Supplied material:

Content starts

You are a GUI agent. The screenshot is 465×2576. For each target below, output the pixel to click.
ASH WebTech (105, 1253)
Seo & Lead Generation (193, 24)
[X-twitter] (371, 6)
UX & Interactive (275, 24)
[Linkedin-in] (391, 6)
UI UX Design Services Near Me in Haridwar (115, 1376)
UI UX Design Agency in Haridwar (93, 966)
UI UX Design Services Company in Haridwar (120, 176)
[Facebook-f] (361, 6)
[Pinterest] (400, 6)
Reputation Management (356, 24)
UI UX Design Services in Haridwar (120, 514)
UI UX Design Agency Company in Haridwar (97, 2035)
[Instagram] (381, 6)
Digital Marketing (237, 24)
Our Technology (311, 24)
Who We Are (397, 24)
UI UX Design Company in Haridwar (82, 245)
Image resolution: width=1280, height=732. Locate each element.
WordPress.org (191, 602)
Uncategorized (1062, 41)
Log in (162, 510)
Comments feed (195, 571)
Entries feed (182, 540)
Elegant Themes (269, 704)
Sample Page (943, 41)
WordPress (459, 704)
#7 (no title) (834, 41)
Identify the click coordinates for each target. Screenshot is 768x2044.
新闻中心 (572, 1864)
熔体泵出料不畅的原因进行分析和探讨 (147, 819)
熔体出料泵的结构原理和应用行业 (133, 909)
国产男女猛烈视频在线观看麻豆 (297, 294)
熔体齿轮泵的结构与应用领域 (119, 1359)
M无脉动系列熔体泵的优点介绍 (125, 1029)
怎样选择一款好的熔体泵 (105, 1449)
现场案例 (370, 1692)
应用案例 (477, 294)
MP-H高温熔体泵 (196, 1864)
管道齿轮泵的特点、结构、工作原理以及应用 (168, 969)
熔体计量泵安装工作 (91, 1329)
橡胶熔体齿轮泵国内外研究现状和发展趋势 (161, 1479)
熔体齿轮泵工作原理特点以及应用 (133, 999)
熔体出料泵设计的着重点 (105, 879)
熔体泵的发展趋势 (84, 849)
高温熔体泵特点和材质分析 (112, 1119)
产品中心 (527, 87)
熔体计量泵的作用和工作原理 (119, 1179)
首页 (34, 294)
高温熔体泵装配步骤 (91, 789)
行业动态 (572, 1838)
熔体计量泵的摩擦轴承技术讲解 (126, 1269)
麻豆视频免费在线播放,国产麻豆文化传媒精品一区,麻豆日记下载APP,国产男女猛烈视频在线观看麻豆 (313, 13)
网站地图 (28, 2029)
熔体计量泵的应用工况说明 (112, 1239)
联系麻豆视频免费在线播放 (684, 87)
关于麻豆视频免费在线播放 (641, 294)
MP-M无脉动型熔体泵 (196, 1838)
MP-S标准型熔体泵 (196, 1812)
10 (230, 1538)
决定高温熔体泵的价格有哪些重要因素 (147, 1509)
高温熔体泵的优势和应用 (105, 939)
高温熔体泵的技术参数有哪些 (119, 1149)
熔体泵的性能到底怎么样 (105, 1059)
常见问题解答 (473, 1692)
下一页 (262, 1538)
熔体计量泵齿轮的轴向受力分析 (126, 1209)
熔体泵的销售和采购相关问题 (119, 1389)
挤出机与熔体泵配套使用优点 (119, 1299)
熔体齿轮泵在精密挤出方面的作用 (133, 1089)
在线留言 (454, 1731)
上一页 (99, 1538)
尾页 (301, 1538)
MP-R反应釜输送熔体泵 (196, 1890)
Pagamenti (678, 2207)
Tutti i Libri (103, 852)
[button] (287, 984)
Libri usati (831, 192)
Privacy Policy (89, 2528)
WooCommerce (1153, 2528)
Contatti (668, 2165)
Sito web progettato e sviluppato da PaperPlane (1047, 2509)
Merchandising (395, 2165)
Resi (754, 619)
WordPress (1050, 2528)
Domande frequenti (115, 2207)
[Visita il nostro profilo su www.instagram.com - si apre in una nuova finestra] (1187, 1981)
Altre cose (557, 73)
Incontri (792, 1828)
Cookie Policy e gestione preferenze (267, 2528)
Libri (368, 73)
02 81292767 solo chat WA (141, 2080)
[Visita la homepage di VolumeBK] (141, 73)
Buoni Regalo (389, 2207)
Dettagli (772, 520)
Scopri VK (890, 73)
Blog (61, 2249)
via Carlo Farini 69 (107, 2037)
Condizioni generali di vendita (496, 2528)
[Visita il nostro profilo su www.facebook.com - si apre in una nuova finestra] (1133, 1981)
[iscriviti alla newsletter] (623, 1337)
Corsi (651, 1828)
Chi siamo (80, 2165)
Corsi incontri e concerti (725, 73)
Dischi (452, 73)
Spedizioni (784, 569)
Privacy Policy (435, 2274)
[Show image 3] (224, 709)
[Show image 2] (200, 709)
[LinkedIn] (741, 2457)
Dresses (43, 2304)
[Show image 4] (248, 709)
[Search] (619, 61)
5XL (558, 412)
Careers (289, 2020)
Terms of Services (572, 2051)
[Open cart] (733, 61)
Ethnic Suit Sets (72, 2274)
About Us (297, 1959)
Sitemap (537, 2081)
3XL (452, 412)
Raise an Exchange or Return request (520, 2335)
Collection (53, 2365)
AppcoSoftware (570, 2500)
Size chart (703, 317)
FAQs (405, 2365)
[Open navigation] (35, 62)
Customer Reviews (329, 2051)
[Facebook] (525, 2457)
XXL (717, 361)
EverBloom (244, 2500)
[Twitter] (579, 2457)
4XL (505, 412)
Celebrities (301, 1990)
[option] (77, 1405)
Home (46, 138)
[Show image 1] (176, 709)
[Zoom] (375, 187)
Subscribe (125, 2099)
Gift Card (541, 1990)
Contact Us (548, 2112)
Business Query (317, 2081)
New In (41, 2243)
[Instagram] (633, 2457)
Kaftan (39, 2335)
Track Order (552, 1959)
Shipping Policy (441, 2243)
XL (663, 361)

Content ends

Directions for this task: Which lines of the data include the string "nostro"? Copy each of them.

Your response:
[Visita il nostro profilo su www.instagram.com - si apre in una nuova finestra] (1187, 1981)
[Visita il nostro profilo su www.facebook.com - si apre in una nuova finestra] (1133, 1981)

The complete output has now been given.